2. Die Annahme des Landgerichts, der Schuldner habe die Voraussetzungen des § 850d Abs. 1 Satz 4 ZPO nicht hinreichend substantiiert dargetan, hält rechtlicher Nachprüfung stand.
"Absichtlich entzogen" im Sinne dieser Vorschrift hat sich ein Schuldner seiner Zahlungsverpflichtung dann, wenn er durch ein zweckgerichtetes Verhalten (auch Unterlassen) die zeitnahe Realisierung der Unterhaltsschuld verhindert oder zumindest wesentlich erschwert hat (vgl. BGHZ 105, 250, 257). Dies setzt nicht stets ein aktives Hintertreiben der Unterhaltsschuld voraus (vgl. BGH aaO). Auch ist nicht erforderlich, daß der Schuldner in der Absicht gehandelt hat, durch Ausnutzung der Jahresfrist hinsichtlich der rückständigen Zahlungen das Pfändungsvorrecht auszuschließen (vgll. KG Rpfleger 1986, 394, 395; Stöber aaO Rn 1089). Ein solches zweckgerichtetes Verhalten liegt vielmehr schon dann vor, wenn der Schuldner trotz bestehender Zahlungsmöglichkeit die ihm zur Verfügung stehenden Mittel für andere Zwecke als Unterhaltsleistungen verwendet, und so die zeitnahe Realisierung der entstehenden Rückstände zumindest wesentlich erschwert. Gleiches gilt, wenn der Schuldner seiner - gegenüber minderjährigen Kindern gesteigerten - unterhaltsrechtlichen Verpflichtung, seine Arbeitskraft voll einzusetzen (vgl. BGH, Urteil vom 15. Dezember 1993 - XII ZR 172/92, FamRZ 1994, 372, 373; BGH, Urteil vom 22. Oktober 1997 - XII ZR 278/95, FamRZ 1998, 357, 359), trotz bestehender Möglichkeiten, auf diese Weise Einkünfte zu erzielen, nicht nachkommt. Da es sich bei dem Tatbestandsmerkmal "absichtlich" um eine innere Tatsache handelt, läßt sich regelmäßig nur indirekt aus dem zutage getretenen Verhalten des Schuldners erschließen, ob er sich seiner Zahlungspflicht absichtlich entzogen hat (vgl. BGHZ 105, 250, 257). Der Schuldner, der überjährige Rückstände von der Privilegierung des § 850d Abs. 1 ZPO ausschließen will, hat demgemäß Tatsachen vorzutragen, die die Annahme rechtfertigen, daß er sich seiner Zahlungspflicht nicht absichtlich entzogen hat. Dabei hängt es von den Umständen des Einzelfalles ab, in welchem Maße der Schuldner sein Vorbringen durch die Darlegung konkreter Einzeltatsachen substantiieren muß (vgl. BGH Urteil vom 13. August 1997 - VIII ZR 246/96, NJW-RR 1998, 712, 713 m.w.N.).
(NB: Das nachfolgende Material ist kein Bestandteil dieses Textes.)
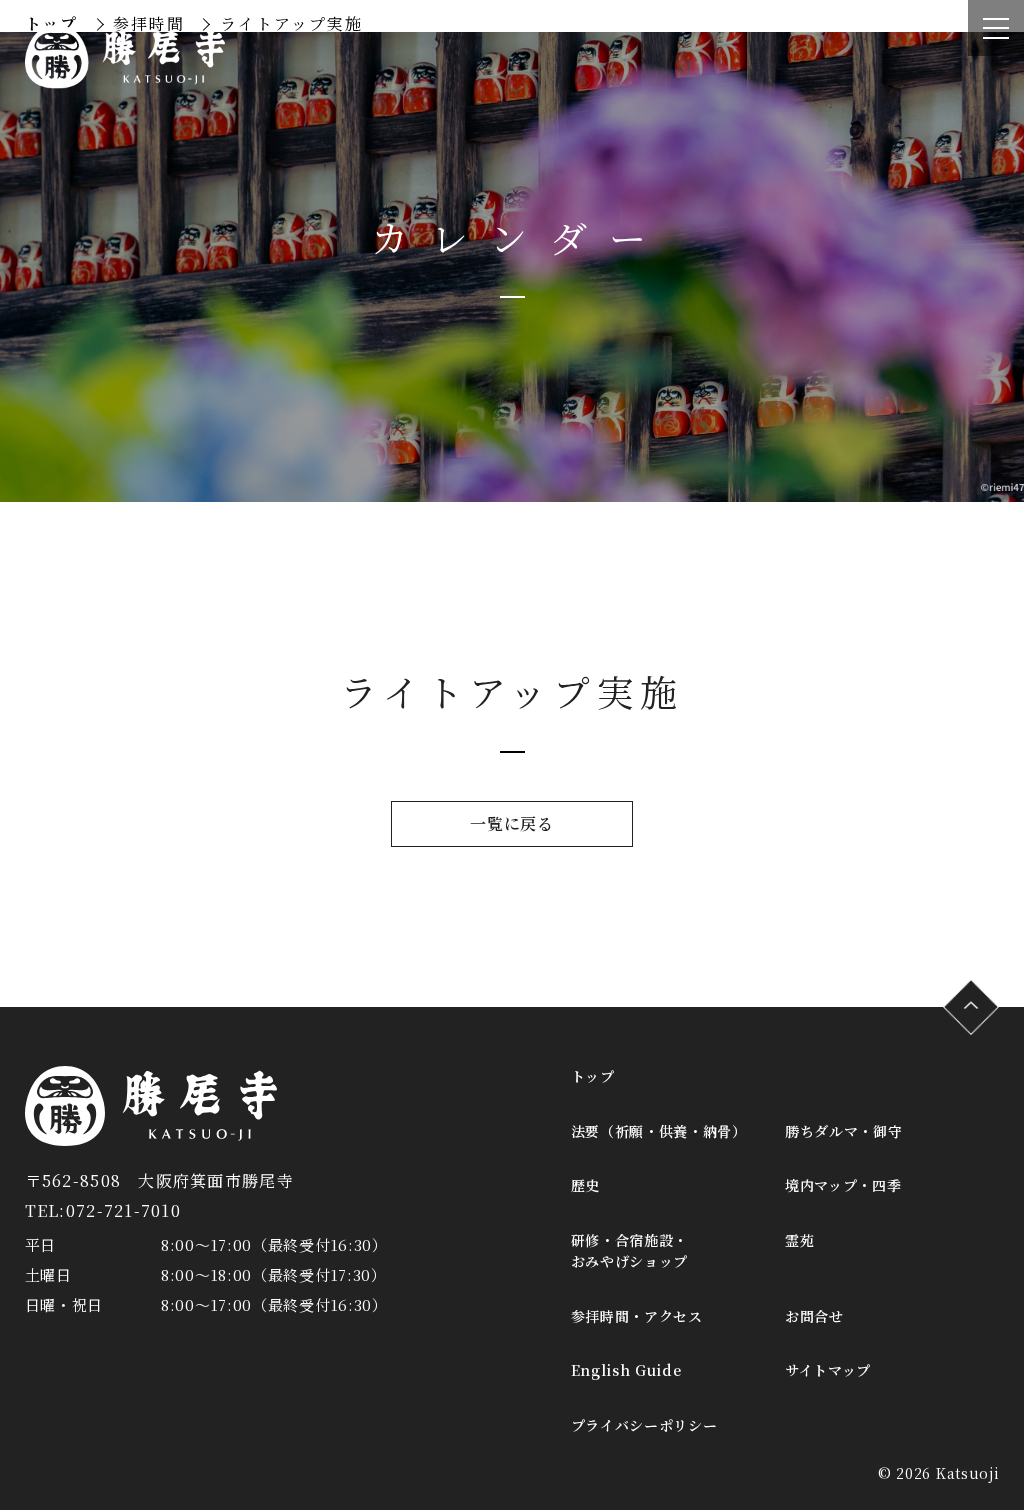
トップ (593, 1076)
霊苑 (799, 1240)
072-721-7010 (123, 1210)
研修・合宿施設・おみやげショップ (630, 1250)
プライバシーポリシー (644, 1425)
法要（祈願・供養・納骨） (659, 1131)
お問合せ (814, 1316)
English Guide (626, 1370)
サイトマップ (828, 1370)
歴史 (585, 1185)
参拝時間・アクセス (637, 1316)
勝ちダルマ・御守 (844, 1131)
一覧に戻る (512, 823)
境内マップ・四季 (843, 1185)
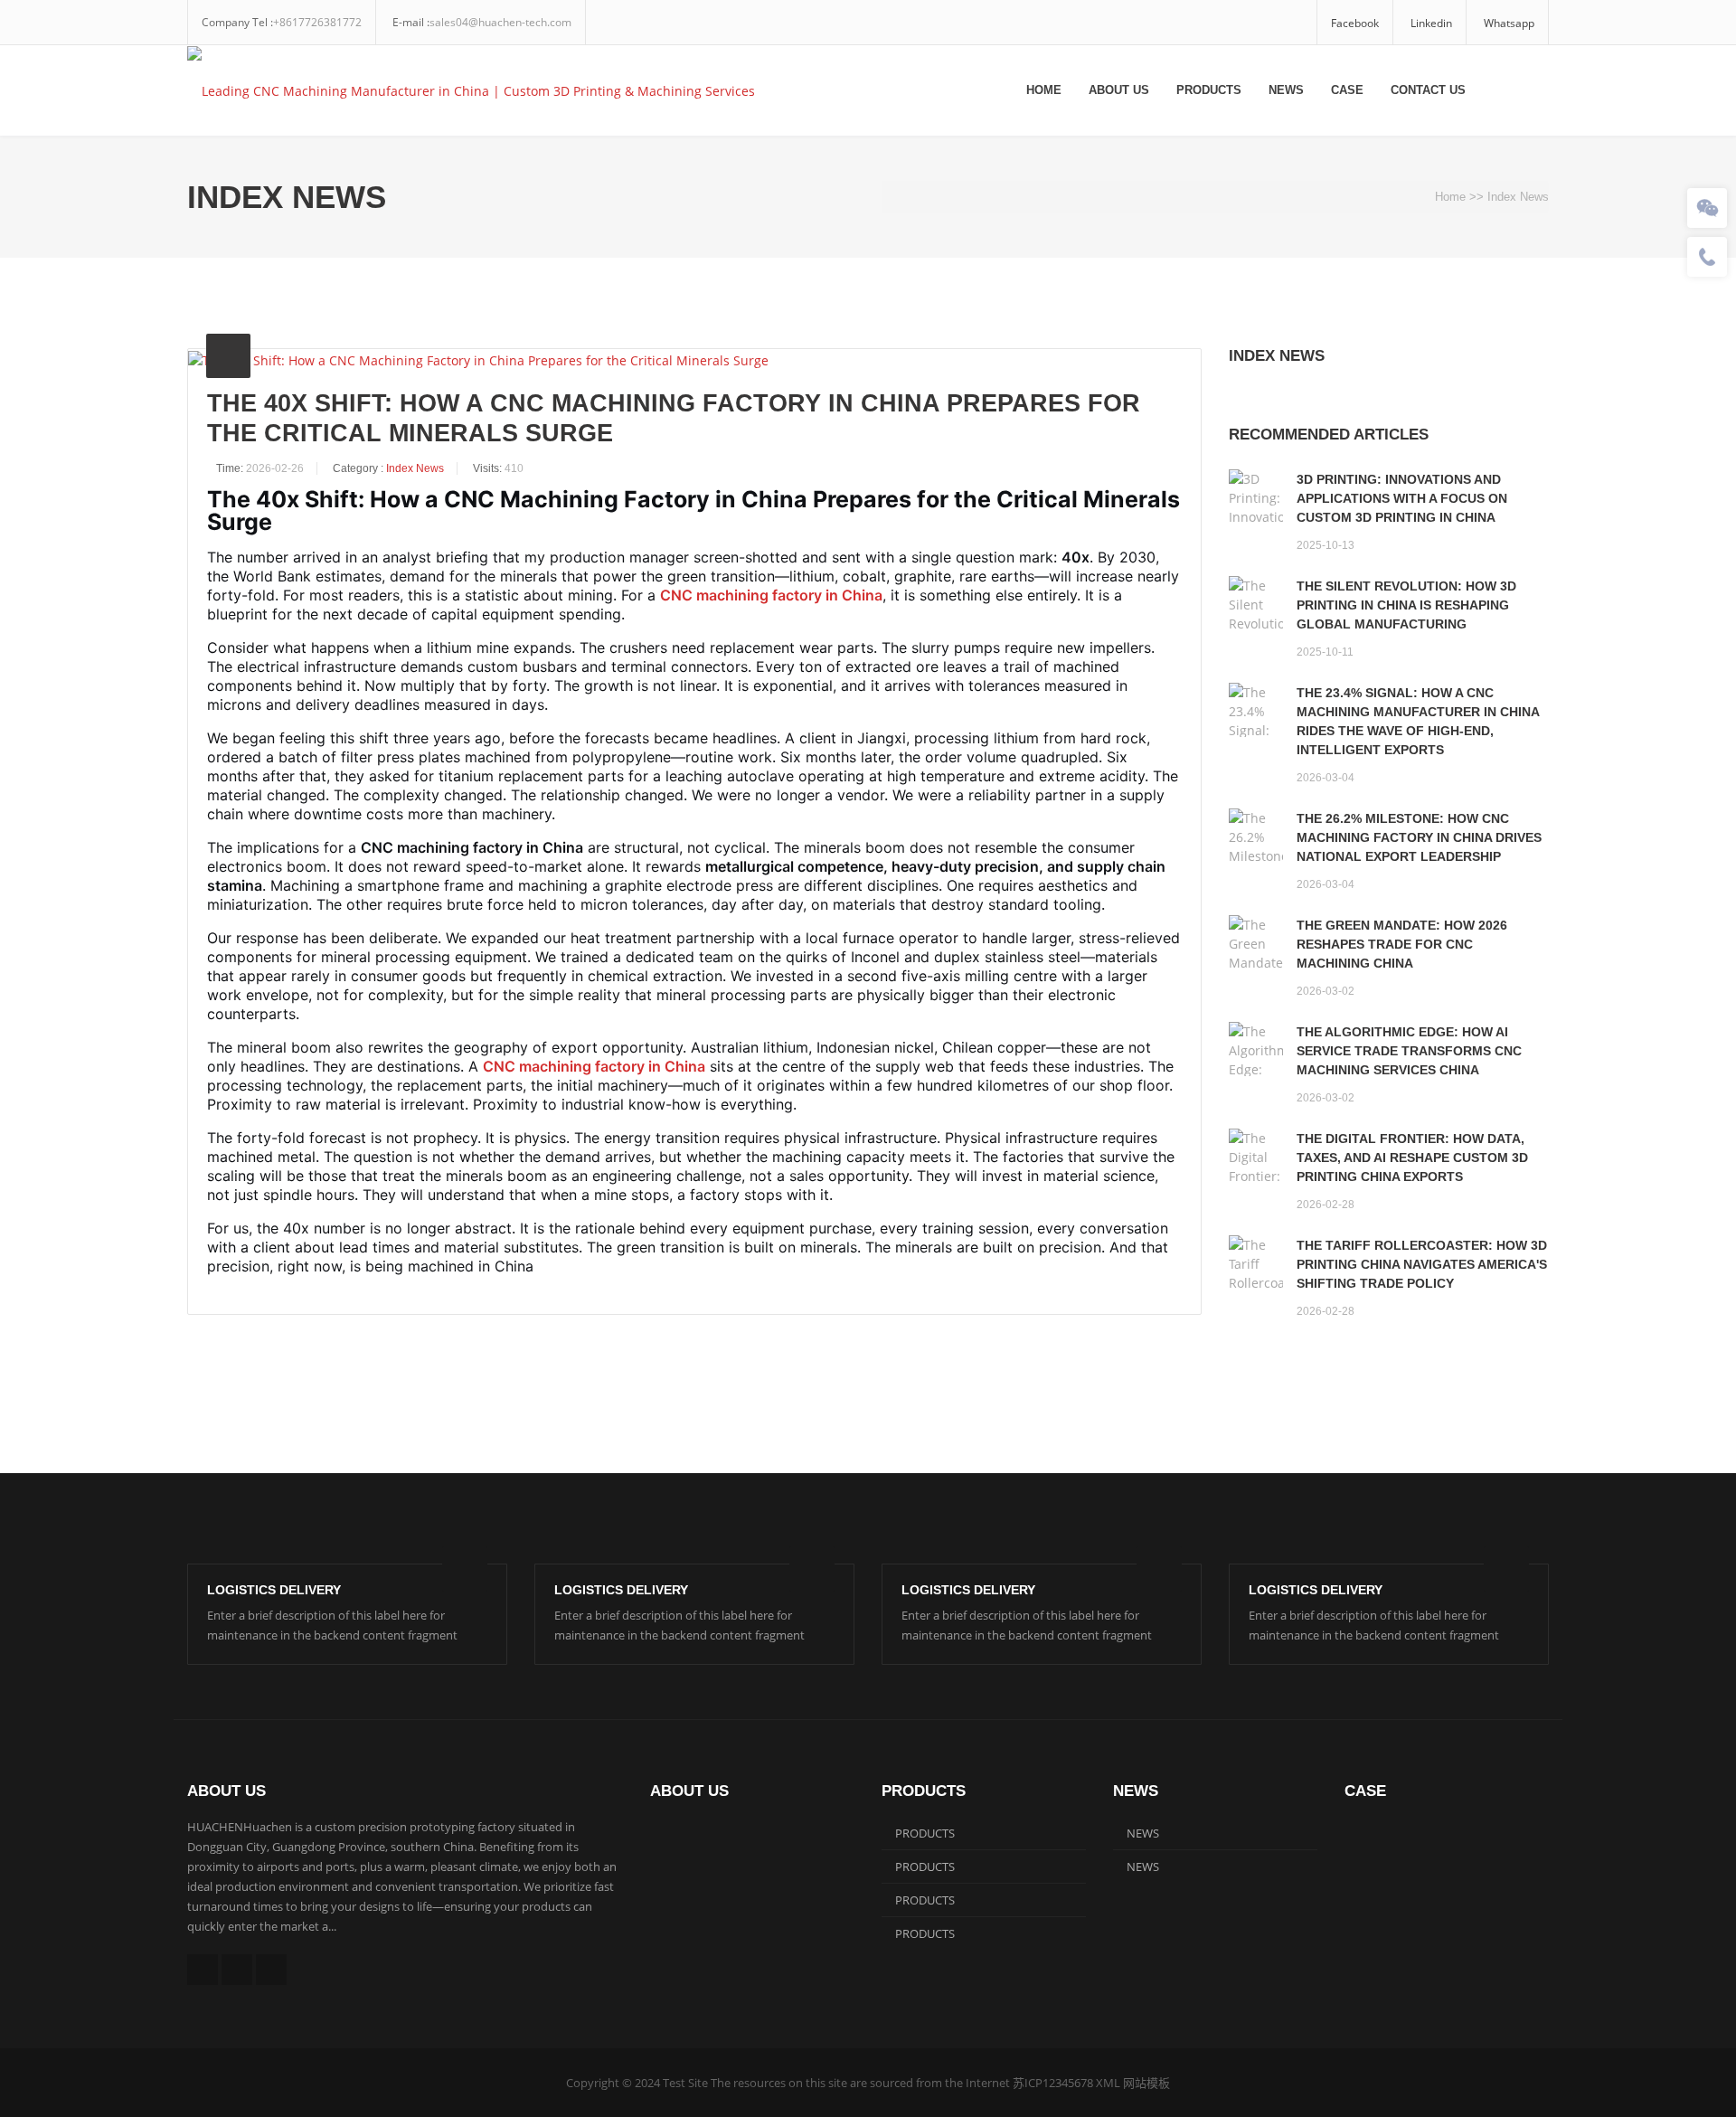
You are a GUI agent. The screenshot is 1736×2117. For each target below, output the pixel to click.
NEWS (1286, 90)
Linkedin (1431, 23)
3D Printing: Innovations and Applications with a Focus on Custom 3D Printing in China (1402, 498)
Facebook (1355, 23)
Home (1043, 90)
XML (1108, 2082)
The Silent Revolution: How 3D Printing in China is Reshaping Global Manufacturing (1406, 605)
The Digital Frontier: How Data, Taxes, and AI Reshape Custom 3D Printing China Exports (1412, 1157)
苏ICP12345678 (1053, 2082)
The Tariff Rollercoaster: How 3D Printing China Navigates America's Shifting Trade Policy (1422, 1264)
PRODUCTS (1208, 90)
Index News (1518, 196)
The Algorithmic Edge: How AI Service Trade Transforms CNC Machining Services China (1409, 1051)
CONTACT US (1428, 90)
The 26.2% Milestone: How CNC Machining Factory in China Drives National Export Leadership (1419, 837)
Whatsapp (1509, 23)
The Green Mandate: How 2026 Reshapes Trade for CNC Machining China (1402, 944)
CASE (1347, 90)
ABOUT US (1119, 90)
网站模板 (1146, 2082)
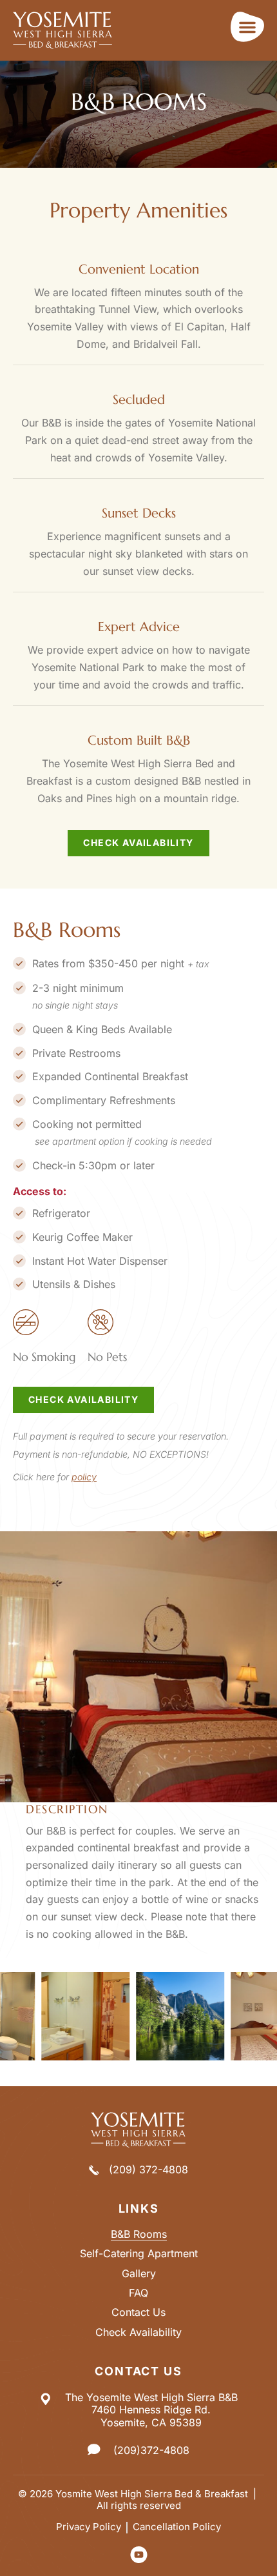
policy (84, 1476)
Gemessen an diesen Grundsätzen hat das Beschwerdegericht entgegen der Auffassung der Rechtsbeschwerde die Anforderungen an die Substantiierungspflicht des Schuldners nicht überspannt. Wie sich aus der von ihm nicht bestrittenen Forderungsaufstellung ergibt, ist er seiner Zahlungspflicht in der Zeit vom 1. November 1997 bis zum 30. Mai 2001 nicht nachgekommen. In der Zeit vom 31. Mai bis zum 30. November 2001 hat der Schuldner, obwohl er nach seinem Vorbringen auch in dieser Zeit arbeitslos war, dagegen Zahlungen in Höhe von insgesamt 2.233,48 DM geleistet. Unter diesen Umständen reicht das Vorbringen des Schuldners, wegen seiner Schwerbehinderung habe er als ungelernter Arbeiter, auch wenn er sich darum bemüht hätte, keine Arbeitsstelle finden können, nicht aus, um dazutun, daß er sich hinsichtlich der Rückstände nicht absichtlich seiner Zahlungspflicht entzogen hat; denn damit ist nichts dazu gesagt, warum der Schuldner trotz seiner Arbeitslosigkeit zwar in der Zeit vom 31. Mai bis zum 30. November, nicht aber in der Zeit davor in der Lage war, seine monatliche Zahlungspflicht ganz oder teilweise zu erfüllen.